Some of you will have experienced the frustration of being forced to stop your car and sit around for what seems like an eternity in India and Sri Lanka, until one of their "holy cows" figures to set off again on it's holy journey to nowhere! I've often considered those frustrating events in location-terms; if I'd found my way blocked by a cow up around Jasper County, GA, that critter would most likely find itself heading back to the big old deep freeze, and I guess this critter's fate would be even more certain in the State of Texas. But in India a cow is more important than a person with a job to do, even the cops and the military have to play second fiddle to a hunk of beef!

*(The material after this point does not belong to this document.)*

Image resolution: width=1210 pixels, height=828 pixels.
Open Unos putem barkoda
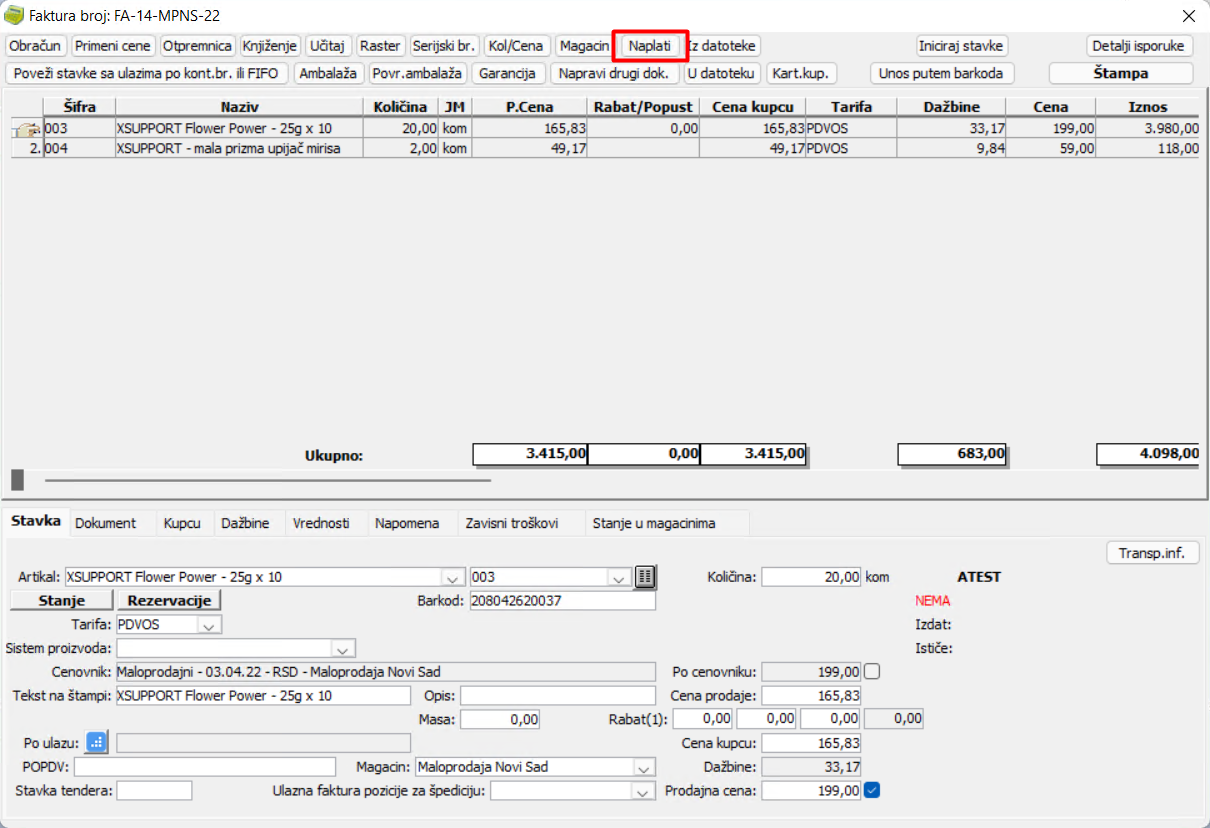pyautogui.click(x=940, y=73)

Now don't get me wrong here, I love animals, in fact as animals go, cattle receive more of my love than most anything else that wriggles. I love 'em with mashed potatoes and gravy, and I love 'em in chili, but I don't love 'em enough for to let them waste my day. Everything has a purpose under the sun, and one purpose cattle are deprived of is human time-wasting. So last Sunday's rabbinical rant against vegetarianism with it's religious leanings drove home some wider points on human behavior that had me pondering on and off for several days.

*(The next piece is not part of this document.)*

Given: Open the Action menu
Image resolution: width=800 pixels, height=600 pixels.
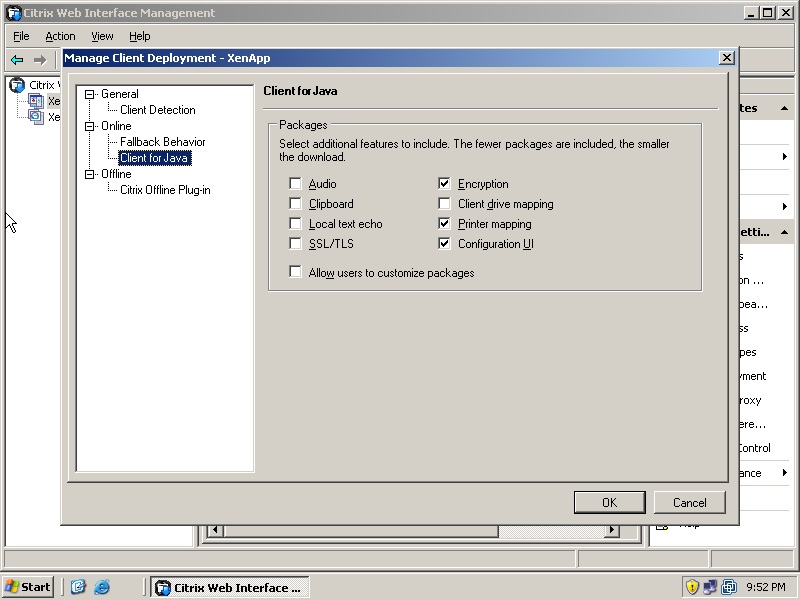Looking at the screenshot, I should (x=60, y=36).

If vegetarianism can lead a nation into animal worship, then I'm certain that any deviation from the Biblical norms of sexual relationships will lead to the religion and the culture of satanic hedonism. Everywhere I go in the world proves to me that heterosexuality and homosexuality are extreme opposites as regards things of the spirit. There's a bar in the Andalusian region of Benalmadena where anything goes. A late night TV show hosted by Teresa Viejo, called "Siete Días, Siete Noches," filmed this bar last year. I sat back and watched people performing sexual acts all over the bar floor as others, who sat around the bar tables, ate and drank. This was their idea of "entertainment!" Men and women, women and women, and men and men performing like monkeys all over the bar floor as the customers watched.The evils of hedonistic idolatry and the evils of animal worship are laid open as facing pages of that age old best seller "The Fall of Mankind." It's quite a large volume, and getting larger by the minute, though unlike "War and Peace" it's far easier to read and assimilate, whereas the "Book of Life" takes a little work to comprehend because it cuts across all the false "norms" that are building up in the secular world.

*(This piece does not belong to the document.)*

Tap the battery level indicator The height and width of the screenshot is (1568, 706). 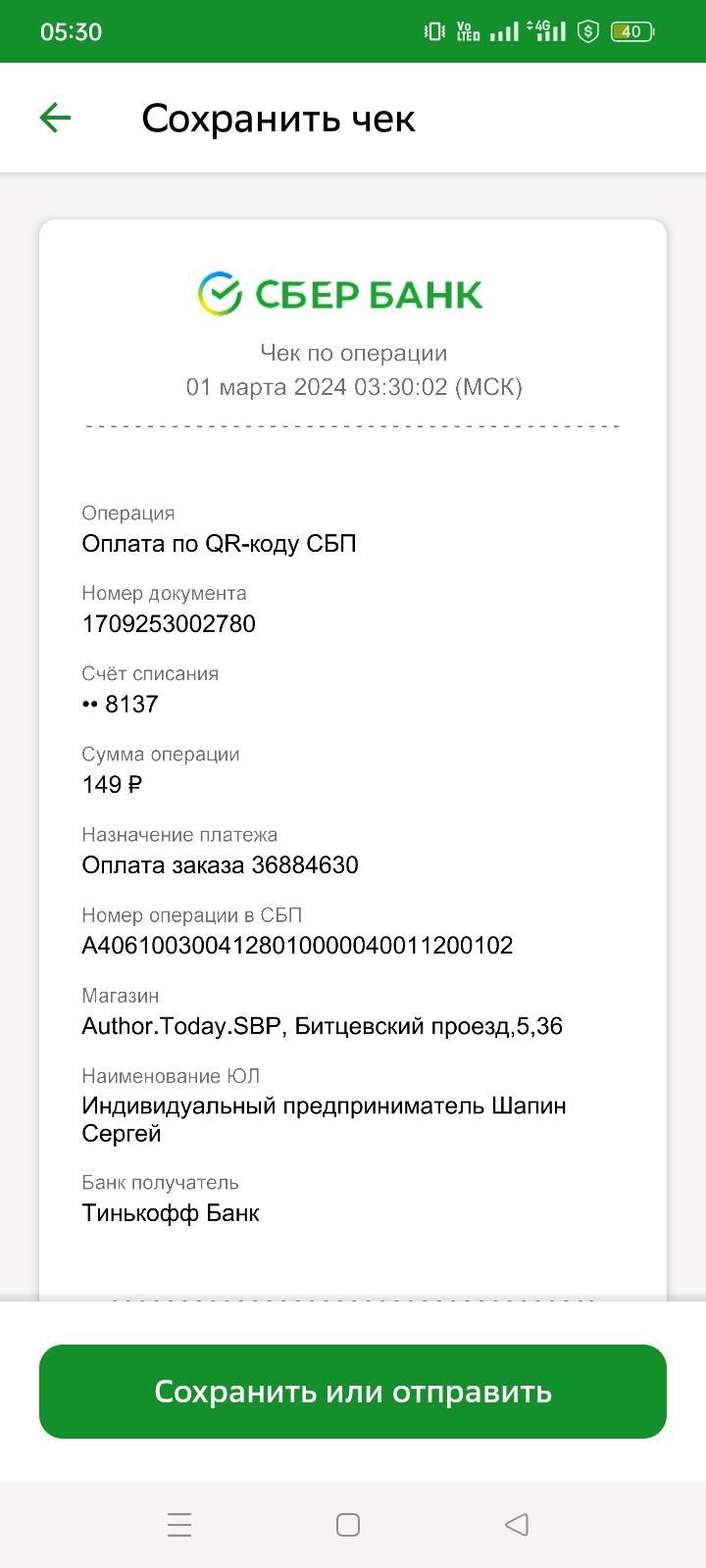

It's easy to believe lies, and easier to worship men and cows, than to place your life and your trust in a Book which beckons you off in another direction. This Book requires that it's readers worship neither man nor beast, but serve That which created them both. And since it's Author fashioned them from His own designs, He knows the nature of their inner workings and the outer norms of their operation in this world.
I guess there's a moral to all of this; if you want to get (or keep) ahead don't be a hedonist! And if you have places to go, and things to do, don't get cowed down by "holy" critters!